Verdict: RESTRICT chain to length=2; warn for length≥3.

Rationale:

  • Sample (n=7) is too small to deprecate outright.
  • Length-2 success (1/1) is consistent with single-issue baseline; length-3+ (1/6 = 17%) is not.
  • Per-issue success (61.5%) shows chain mode itself is not structurally broken at solving issues — its accounting and duration scaling are.
  • Underlying failure modes (rate limits, AC_MET_BUT_NOT_A_PLUS retry loop) are tracked separately and may be fixed without revisiting chain mode.

/assess collision-detect change (implemented)

Section titled “/assess collision-detect change (implemented)”

Existing rule at src/lib/assess-collision-detect.ts:267 (length-≥3 emit guard) is preserved. The chain suggestion now appends a historical-rate annotation:

Chain: npx sequant run A B C --chain --qa-gate -Q # alternative — N issues modify <path> (chain length≥3 historically 1/6 = 17%; see docs/reference/chain-mode-analysis-2026-05.md)

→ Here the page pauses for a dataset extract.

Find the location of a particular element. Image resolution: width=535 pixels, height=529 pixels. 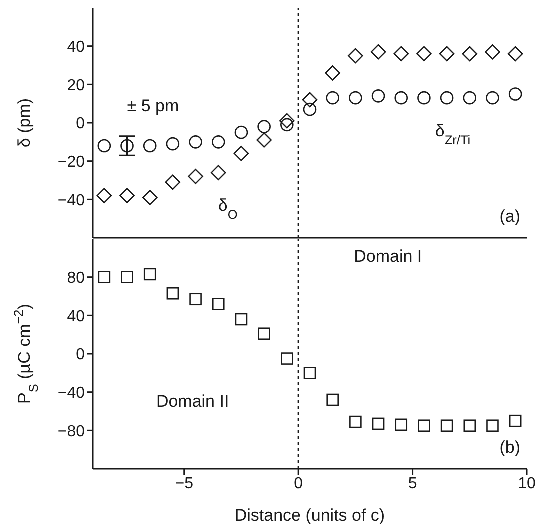

annotation: (b) is located at coordinates (510, 448).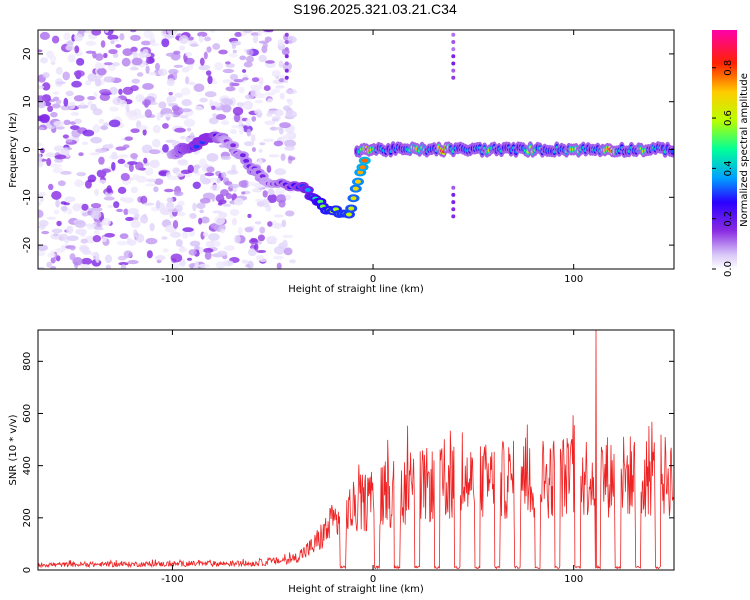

The annotation route was chosen over a threshold flip (which would have suppressed the suggestion entirely at length≥3) because n=7 is small enough that hard-restricting based on it would over-fit the sample; surfacing the rate inline lets the user weigh chain mode against the parallel-mode default without removing the option. The three skill mirrors of predicted-collision-detection.md (.claude/skills/, templates/skills/, skills/) carry the same wording in lockstep, and src/lib/__tests__/assess-collision-detect.test.ts asserts both annotation substrings on every length≥3 collision. Re-evaluate (and consider flipping to a hard length === 2 threshold) when n≥20 chain runs accumulate.

  • The AC_MET_BUT_NOT_A_PLUS retry-loop bug is documented in feedback_qa_break_vs_loop.md and is a /qa skill defect, not a chain-mode defect.
  • Claude Code rate-limit handling (resume after limit reset) is a separate orchestrator concern.
  • docs/features/parallel-execution.md:126 previously listed chain rate as 50% n=4 from the #452 era; refreshed to 29% n=7 in this PR.
  • n=7 chain runs. Verdict is consistent with the data but should be revisited at n≥20.
  • Selection bias. Chains were chosen by the user for issues judged collision-prone — they may be inherently harder than the single-issue baseline.
  • No A/B counterfactual. We don’t have parallel runs of the same issues in single vs chain mode.